I was still shaking my head. I didn’t seem to be able to stop.

“Oh, MacKayla! It was torture every day, knowing you were out there, being raised by someone else, knowing that I could never see you or Alina again without putting you in danger. But you’re here now, and you’re about to do something that would have terrible consequences. It’s time for the lies to stop. You need to know the truth.”

I shoved my fists in my pockets and turned away.

“Don’t turn your back on me,” she cried. “I’m your mother!”

“Rainey Lane is my mother.”

“Unkind and unfair,” Pieter said. “You aren’t even giving her a chance.”

“Why do you care?” I said irritably.

“Because I’m her husband, MacKayla. And your father.”

46

I had brothers: Pieter, Jr., who was nineteen, and Michael—everyone called him Mick—who was sixteen. They showed me pictures. We looked alike. Even Barrons seemed rattled.

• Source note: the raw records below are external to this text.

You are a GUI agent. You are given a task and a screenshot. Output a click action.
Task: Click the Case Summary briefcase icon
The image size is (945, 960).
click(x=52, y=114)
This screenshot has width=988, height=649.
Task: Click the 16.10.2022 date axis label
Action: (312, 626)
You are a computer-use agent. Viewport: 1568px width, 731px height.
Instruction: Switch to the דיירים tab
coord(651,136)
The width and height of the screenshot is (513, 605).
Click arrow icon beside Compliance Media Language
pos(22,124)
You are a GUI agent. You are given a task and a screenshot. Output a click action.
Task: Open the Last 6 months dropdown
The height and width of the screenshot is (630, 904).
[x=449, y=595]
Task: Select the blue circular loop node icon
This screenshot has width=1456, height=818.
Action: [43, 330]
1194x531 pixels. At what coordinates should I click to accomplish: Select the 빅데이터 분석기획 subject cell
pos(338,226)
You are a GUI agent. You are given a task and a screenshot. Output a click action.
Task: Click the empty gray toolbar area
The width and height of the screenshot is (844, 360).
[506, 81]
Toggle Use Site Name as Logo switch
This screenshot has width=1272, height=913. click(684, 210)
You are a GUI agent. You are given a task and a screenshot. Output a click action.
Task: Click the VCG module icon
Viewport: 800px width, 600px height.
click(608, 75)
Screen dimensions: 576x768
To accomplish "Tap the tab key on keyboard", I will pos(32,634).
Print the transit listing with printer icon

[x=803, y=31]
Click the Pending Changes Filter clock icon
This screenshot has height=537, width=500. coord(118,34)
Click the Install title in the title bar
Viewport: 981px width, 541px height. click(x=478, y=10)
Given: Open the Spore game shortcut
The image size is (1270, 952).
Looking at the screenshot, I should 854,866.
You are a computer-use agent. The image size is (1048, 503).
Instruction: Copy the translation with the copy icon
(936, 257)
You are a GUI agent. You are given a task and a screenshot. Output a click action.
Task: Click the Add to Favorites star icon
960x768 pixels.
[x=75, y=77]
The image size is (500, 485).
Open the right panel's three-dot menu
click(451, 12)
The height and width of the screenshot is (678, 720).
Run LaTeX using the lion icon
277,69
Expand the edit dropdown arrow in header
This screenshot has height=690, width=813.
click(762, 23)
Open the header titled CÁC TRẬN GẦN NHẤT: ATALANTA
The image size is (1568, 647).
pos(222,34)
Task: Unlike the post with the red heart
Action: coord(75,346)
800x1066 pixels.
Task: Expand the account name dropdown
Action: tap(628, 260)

“We staged your mother’s death, cremated a Jane Doe, and smuggled the two of you from the country. Took you to the States and did our best to find you a good home far from danger.” Pieter took Isla’s hand and clasped it between his own. “Your mother nearly didn’t survive it. She didn’t speak for months afterward.”

“Oh, Pieter, I knew it had to be done. It was just—”

“Hell,” he said flatly. “It was absolute hell giving them up.”

I jerked. They were saying all the things I wanted to hear. It was breaking my heart. I had parents. Brothers. I’d been born. I belonged. I only wished Alina had lived to see this day. It would have been perfect.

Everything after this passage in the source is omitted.